Gizmos

Microsoft’s Office of the Future Seems to Be Missing Something

Where’s the voice control?

A woman uses the Surface Hub 2 to teleconference with four people as she makes a presentation about a building.
The Surface Hub 2 is built for the boardroom. Microsoft

Microsoft, best known for its software, still manages to churn out a beautiful piece of hardware every once in a while. On the portable side, products like its Microsoft Surface Laptop show that the company still has a keen sense of design and a knack for developing products for the modern era. The larger Surface Studio does the same for the desktop.

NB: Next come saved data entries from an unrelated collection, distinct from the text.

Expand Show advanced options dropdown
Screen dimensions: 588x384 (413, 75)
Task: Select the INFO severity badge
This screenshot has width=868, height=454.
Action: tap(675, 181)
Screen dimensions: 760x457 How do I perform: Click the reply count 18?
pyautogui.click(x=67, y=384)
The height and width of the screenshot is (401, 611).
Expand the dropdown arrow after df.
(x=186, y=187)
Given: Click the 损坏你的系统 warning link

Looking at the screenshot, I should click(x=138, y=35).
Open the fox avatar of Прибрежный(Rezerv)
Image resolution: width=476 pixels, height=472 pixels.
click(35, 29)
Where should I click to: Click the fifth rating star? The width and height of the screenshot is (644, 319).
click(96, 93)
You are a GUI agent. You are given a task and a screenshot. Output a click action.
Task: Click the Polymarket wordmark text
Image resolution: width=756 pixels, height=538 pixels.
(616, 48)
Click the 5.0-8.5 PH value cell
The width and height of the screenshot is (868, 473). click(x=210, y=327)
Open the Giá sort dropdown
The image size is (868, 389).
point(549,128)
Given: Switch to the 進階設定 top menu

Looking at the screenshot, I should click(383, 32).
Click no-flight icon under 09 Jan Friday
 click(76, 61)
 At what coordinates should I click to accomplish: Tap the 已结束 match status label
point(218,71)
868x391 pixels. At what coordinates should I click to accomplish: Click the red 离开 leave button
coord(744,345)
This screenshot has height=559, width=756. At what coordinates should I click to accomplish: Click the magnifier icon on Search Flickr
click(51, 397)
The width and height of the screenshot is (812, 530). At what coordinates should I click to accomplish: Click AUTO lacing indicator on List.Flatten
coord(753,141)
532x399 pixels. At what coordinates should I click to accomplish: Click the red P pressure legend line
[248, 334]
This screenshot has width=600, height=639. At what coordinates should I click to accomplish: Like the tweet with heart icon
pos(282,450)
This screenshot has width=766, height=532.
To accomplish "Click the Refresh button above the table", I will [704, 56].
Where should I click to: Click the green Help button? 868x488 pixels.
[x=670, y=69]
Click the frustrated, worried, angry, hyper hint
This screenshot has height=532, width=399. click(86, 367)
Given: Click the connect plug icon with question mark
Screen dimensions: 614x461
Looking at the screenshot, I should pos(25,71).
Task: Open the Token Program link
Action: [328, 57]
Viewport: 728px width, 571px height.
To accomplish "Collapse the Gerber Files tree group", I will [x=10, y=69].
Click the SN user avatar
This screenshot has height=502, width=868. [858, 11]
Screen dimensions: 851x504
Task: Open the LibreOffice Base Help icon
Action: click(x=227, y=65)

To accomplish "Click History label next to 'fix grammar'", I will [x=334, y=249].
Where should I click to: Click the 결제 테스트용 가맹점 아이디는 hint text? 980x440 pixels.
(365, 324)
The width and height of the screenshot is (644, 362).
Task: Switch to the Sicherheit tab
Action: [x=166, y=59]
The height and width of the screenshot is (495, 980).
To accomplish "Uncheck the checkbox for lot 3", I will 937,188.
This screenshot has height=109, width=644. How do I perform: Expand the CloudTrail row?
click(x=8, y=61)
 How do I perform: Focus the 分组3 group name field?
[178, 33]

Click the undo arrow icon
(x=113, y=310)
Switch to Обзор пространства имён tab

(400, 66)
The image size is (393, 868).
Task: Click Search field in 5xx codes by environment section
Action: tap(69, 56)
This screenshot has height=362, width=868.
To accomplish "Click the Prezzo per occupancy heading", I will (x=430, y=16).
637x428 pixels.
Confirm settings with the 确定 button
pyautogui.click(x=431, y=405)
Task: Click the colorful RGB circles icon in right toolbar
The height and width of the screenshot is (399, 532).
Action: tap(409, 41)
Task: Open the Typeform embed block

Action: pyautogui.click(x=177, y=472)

Now, the company’s just-announced Surface Hub 2 promises to be a sleek, extra-large addition to the office boardroom when it begins shipping next year. The Hub 2, a more affordable follow-up to the original 2016 Surface Hub, is a 50.5-inch touchscreen display ringed by only the most slender of black bezels. The device, which is designed for collaborative use on a wall or stand, can be rotated in landscape or portrait mode, with a detachable 4K camera for transforming the screen into a life-size video chatting platform. Its demo video highlights an impressive array of swiping, drawing, and dragging-and-dropping reminiscent of the seminal 2002 sci-fi film Minority Report. It “really feels like the company’s vision of the future is becoming a reality,” the Verge writes of the new product. But there also appears to be something missing—something big.

Across the Hub 2’s website and introductory blog post, there’s no mention of a trend that many believe to be the future of computing: voice control. Instead it focuses almost entirely on touch-based interactions. The Surface Hub 2’s teaser video shows scenes of various teams working together on projects, with one or more people in front of the display swiping open documents or tapping on graphics.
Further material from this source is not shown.